As the witness’s account of what happened during the proofing process was privileged, the applicant claimed that what had happened established a prima facie case of iniquitous conduct in the proofing process thereby enabling the applicant to pierce the veil of privilege. Kawaley AJ found that the evidence did not establish a prima facie case of iniquitous conduct. The applicant appealed on the basis that the Judge erred in concluding there was no iniquitous conduct, that he applied the incorrect test, was wrong to preclude the further investigation into the procedure for taking evidence and was wrong to preclude the applicant from relying on the wife’s witness statement.
The Court of Appeal felt that it was first necessary to address the legal principles marking the distinction between witness training and (impermissible) witness coaching. It cited with approval the decision of the Singapore High Court in Compania Navegacion Palomar SA v Ferdinand de la Sal [2017] SGHC 14 in which it was said that guidance and familiarisation by reference to documents becomes coaching when it seeks to supplement the witness’s true recollection with another version of events. The Court of Appeal resisted an absolute application of the reasoning in R v Momodou [2005] 2 All ER 571 to civil proceedings and indicated that each case turns on its own particular facts. In relation to the latter, the Court of Appeal cited Day v Perisher Blue [2005] NSWCA 110 a decision of the New South Wales Court of Appeal, in which the Court concluded that the subject law firm’s real intention behind the collective conferencing with Perisher Blue’s witnesses was to influence the witnesses into speaking with one accord. Applying these principles, the Court of Appeal rejected the contention that the mere presence of another witness during the witness proofing process automatically constituted iniquitous conduct.

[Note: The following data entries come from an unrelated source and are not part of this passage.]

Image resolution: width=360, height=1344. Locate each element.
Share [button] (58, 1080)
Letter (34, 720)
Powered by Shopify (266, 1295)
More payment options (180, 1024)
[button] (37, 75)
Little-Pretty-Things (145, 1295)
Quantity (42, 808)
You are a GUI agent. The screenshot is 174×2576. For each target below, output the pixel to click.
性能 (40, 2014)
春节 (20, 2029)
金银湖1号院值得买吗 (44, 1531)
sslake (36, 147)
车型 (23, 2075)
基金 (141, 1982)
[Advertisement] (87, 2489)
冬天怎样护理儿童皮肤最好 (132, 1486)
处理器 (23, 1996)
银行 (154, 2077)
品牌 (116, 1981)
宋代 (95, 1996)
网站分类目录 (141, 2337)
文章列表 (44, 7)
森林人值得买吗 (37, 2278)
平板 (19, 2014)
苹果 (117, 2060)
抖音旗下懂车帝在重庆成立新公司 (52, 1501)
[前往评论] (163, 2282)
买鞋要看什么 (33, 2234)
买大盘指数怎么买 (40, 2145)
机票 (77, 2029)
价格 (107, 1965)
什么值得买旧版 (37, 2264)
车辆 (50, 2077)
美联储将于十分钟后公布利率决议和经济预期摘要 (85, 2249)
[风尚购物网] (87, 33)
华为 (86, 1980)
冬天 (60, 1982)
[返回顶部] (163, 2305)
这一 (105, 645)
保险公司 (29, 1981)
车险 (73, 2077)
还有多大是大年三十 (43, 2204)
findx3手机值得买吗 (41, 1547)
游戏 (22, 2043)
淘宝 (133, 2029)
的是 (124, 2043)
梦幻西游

To establish a prima facie case of iniquity the Court of Appeal confirmed that what was required was an assessment of the totality of the evidence that was before the Court. Citing the decision in Z v Z [2017] 4 WLR 84, it was emphasised that there required to be a balancing exercise between, on the one hand, the public interest in legal advice being privileged and, on the other hand, the public interest in not permitting privilege being used to shield fraudulent or other seriously wrongful misconduct. The Court of Appeal confirmed that the circumstances in which the “fraud exception” will apply must themselves be exceptional. The evidence required to establish a prima facie case must therefore be properly assessed so that privilege is not overborne by flimsy allegations of iniquity; the evidence of iniquity, assessed in its totality, must be sufficiently cogent for a claim to privilege to be defeated. The Court of Appeal found that Kawaley AJ had applied the correct test in this respect and found that his evaluation of the evidence before him had been such that there was no cause for interference with his discretion.
Bermuda has no statutory or professional rules governing the proofing and preparation of witnesses. The Bermuda Court of Appeal has confirmed that the English common law rules apply in Bermuda and that the legal professional privilege applying to the witness proofing and preparation process is not lightly to be abrogated.